I’m planning to migrate our legacy monitoring system to something more modern and want to try out a few stacks.

So I started with the free cloud plan and configured Promtail and Prometheus to push some logs/ metrics to the cloud instances Prometheus and Loki. I also set up a few alerts for a certain message appearing in the logs and some alerts for node exporter metrics, so pretty basic setup for now.

Within the last day, I got three “DatasourceError” notifications (“failed to execute query: … context deadline exceeded”) at different times for the cloud Prometheus/ Loki.

Getting notifications about the monitoring system itself being degraded is something I wouldn’t expect that regularly from a stable cloud offering. Is this normal behaviour/reliability that one would expect from Grafana Cloud? Is there an ongoing issue (the status dashboard has no reported incidents)? Or is it just a perk of the free plan?

The error you are receiving is not a database timeout or degradation error, but rather an alert evaluation query timeout – caused by alert evaluations running too frequently, and then timing out. The default evaluation timeout value set in Grafana Cloud is 30 seconds.

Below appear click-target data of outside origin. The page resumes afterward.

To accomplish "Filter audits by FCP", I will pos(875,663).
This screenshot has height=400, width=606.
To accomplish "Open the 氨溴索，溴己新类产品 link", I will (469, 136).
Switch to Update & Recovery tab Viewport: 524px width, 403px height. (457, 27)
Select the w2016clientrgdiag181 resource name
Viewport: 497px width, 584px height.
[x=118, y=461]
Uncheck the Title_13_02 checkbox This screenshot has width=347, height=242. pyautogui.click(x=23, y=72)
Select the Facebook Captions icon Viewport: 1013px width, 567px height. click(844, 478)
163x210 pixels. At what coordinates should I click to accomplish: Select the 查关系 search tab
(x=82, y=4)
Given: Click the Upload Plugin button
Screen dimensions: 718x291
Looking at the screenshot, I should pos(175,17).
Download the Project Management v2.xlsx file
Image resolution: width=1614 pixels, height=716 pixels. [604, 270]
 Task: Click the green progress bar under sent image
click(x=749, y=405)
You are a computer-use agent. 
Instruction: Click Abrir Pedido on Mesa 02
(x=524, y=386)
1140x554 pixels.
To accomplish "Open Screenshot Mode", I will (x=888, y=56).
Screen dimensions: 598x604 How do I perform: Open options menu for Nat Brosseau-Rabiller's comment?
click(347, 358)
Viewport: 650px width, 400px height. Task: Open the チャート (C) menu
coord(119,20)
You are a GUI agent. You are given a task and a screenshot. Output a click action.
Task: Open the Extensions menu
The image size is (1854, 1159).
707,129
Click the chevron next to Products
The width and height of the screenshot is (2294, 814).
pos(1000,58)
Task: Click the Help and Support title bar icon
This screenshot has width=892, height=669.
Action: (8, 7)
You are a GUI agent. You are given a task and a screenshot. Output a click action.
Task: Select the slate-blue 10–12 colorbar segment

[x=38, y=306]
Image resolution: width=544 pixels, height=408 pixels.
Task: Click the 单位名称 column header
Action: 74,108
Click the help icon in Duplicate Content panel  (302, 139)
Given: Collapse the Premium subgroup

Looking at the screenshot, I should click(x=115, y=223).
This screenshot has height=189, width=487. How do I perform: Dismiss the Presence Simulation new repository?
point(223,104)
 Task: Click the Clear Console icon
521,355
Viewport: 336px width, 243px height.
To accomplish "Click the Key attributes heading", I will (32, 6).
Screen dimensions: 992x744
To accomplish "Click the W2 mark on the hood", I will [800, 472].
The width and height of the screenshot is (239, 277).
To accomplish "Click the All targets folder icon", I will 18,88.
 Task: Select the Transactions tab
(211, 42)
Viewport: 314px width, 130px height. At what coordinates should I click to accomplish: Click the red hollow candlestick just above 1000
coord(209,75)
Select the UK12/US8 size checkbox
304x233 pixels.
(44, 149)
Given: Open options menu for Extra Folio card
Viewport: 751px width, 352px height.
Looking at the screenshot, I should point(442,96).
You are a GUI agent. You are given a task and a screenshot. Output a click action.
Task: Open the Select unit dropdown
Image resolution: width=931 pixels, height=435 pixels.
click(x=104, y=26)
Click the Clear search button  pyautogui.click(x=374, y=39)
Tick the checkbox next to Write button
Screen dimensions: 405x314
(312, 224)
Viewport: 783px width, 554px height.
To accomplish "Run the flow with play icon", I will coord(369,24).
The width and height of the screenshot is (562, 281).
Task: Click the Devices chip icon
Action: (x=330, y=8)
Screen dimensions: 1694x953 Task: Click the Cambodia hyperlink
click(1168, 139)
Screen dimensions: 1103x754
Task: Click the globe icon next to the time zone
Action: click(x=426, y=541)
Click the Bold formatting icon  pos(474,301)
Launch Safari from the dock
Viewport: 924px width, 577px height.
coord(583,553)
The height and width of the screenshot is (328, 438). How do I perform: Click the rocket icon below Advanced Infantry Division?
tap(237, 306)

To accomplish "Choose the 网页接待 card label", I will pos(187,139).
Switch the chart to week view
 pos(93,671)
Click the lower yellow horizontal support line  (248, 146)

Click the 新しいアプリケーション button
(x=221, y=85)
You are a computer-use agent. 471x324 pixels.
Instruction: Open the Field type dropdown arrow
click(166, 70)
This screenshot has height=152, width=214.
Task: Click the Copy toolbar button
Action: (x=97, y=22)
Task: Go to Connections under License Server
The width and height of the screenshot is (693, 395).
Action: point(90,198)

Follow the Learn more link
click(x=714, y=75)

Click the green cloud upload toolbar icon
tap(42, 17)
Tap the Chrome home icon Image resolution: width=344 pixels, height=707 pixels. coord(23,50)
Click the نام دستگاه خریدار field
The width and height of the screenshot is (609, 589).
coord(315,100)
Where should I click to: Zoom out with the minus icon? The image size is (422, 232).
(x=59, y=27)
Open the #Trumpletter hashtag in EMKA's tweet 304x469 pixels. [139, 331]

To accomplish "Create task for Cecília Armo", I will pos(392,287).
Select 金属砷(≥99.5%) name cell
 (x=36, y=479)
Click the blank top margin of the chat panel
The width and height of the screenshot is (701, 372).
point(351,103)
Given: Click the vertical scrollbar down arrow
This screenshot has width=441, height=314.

You can mitigate these by hitting the false error state by changing the Alert State for timeouts to Alerting , this will give a greater threshold for the alert to be in breach; see the pending period below:

Now, when the alert evaluation fails, the alert will go into a Pending state, and if the next evaluation is successful, it gets back to Normal and you do not get notified.

You can read more documentation about the different states here.

If the issue persists, you can open a Support ticket with us and we can change the default timeout period to 60s to see if that helps further.

1 Like

@ximenaaliaguilla Not sure if this is outdated or not but the official docs do NOT state that setting “Alert state if no data or all values are null” to Alerting will also reevaluate during the pending time, instead they will be triggered just after the For time (under “All rules in the selected group are evaluated every 5m”).

The alert rule waits until the time set in the For field has finished before firing.

Therefore I would expect the “No Data” alert after 5 minutes, if the next evaluation has also “No Data”.

Where do you have this information from, that “Alerting” will also reevaluate during the pending time?